Justement, dans votre ouvrage vous citez Robert Murphy : «L’invalidité exerce, sur le sens de qui on est et de ce qu’on est, une emprise bien plus forte que n’importe quel rôle social ». C’est donc une expérience qui touche profondément à l’identité ?

Cette réflexion sur l’identité est en effet très importante pour moi. Y a-t-il une identité de la personne en situation de handicap ? Murphy nous dit ici que le handicap est de l’ordre de l’ontologie. Mais on peut se demander s’il nous parle d’une situation au sein d’une société qui ne tient pas compte du handicap, ou si son propos pourrait être relativisé s’il vivait dans une société qui y serait plus attentive ? N’y a-t-il pas un progrès possible, sachant qu’il écrit en 1987 sur une expérience qui a commencé en 1975. N’y a-t-il pas d’amélioration aujourd’hui ? C’est une question que je pose. Par ailleurs, certains auteurs en parlent autrement. Il est difficile de trouver une définition du ressenti du handicap qui soit unifiée. Cela dit, chacun des efforts évoqués par Murphy ou par exemple Anne Lyse Chabert[2] qui, elle, évoque un handicap évolutif et la nécessité de s’adapter constamment, est intéressant pour penser chacun des handicaps. Pour certains auteurs, le handicap n’est pas nécessairement synonyme de tristesse ou de laideur, il peut constituer une nouvelle naissance. Cela nous aide à changer notre regard sur le sujet.

 

Certains handicaps ont même presque disparu aujourd’hui. Qu’en dire ?

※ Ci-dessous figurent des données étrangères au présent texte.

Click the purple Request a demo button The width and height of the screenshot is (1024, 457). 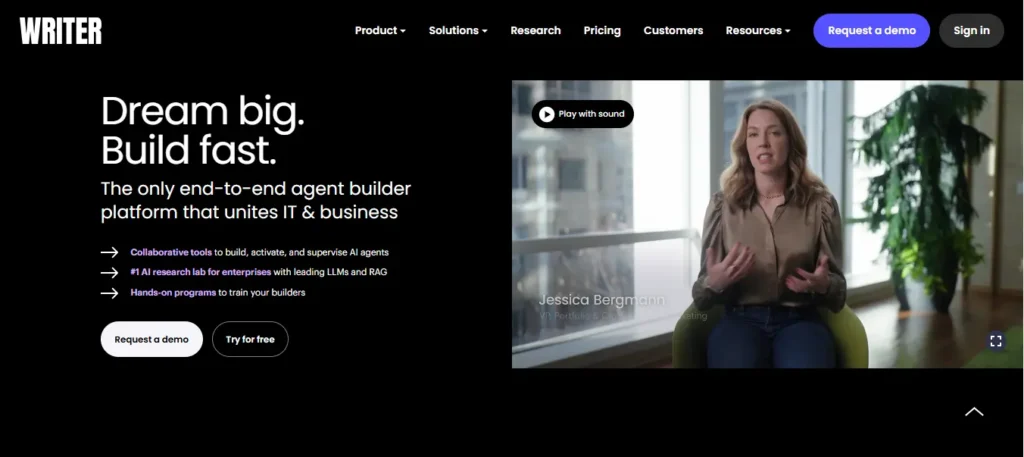click(x=871, y=31)
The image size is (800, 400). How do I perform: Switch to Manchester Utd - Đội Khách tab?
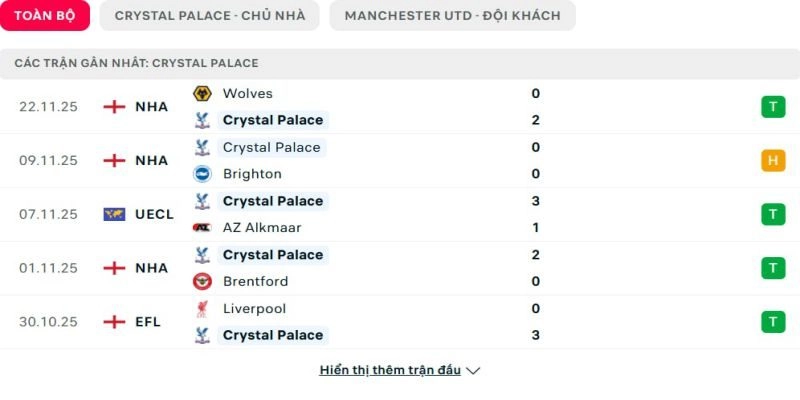pyautogui.click(x=452, y=15)
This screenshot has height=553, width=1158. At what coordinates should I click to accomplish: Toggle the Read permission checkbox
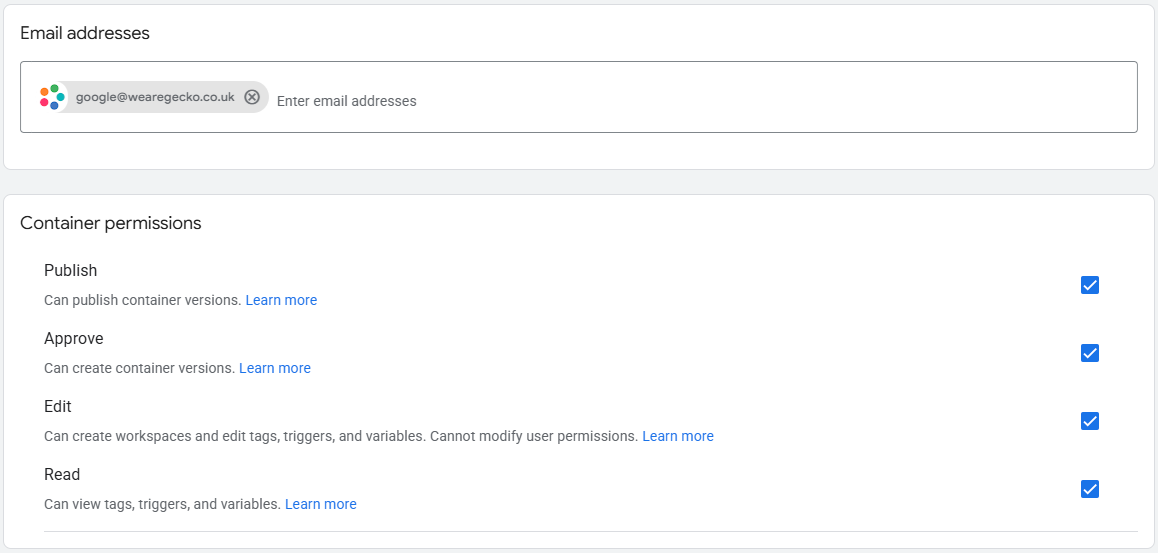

Il existe en effet des handicaps pour lesquels des remédiations sont possibles, et donc qui diminuent, voire disparaissent. C’est le cas de la myopie, qui était un handicap très lourd dans l’Antiquité, mais qui ne l’est plus du tout aujourd’hui. La technoscience, dont je parle aussi dans le livre, a cet avantage indéniable de faire disparaître des difficultés, notamment grâce au numérique. Les personnes en situation de handicap sont moins isolées, plus informées, etc. Il ne faut pas pour autant tomber dans le fantasme d’une technoscience qui va éradiquer le handicap. Là on en arrive au délire du transhumanisme, cette médecine de réparation et d’augmentation. Ce qui est inquiétant dans ces discours, présentés comme miraculeux, est de penser que l’on peut éliminer le handicap uniquement par la technique. Du coup, le grand public n’a plus à s’en inquiéter, ni à avoir de compassion. Par ailleurs, dès qu’un grain de sable s’infiltre dans la technique, le handicap réapparaît. Je défends « l’accessibilité relationnelle », qui consiste, pour chacun d’entre nous, à se poser la question de savoir comment réduire le handicap de la personne que nous rencontrons. On s’aperçoit alors qu’on a tous un pouvoir pour réduire le handicap de l’autre. Ce n’est pas qu’une question de technique.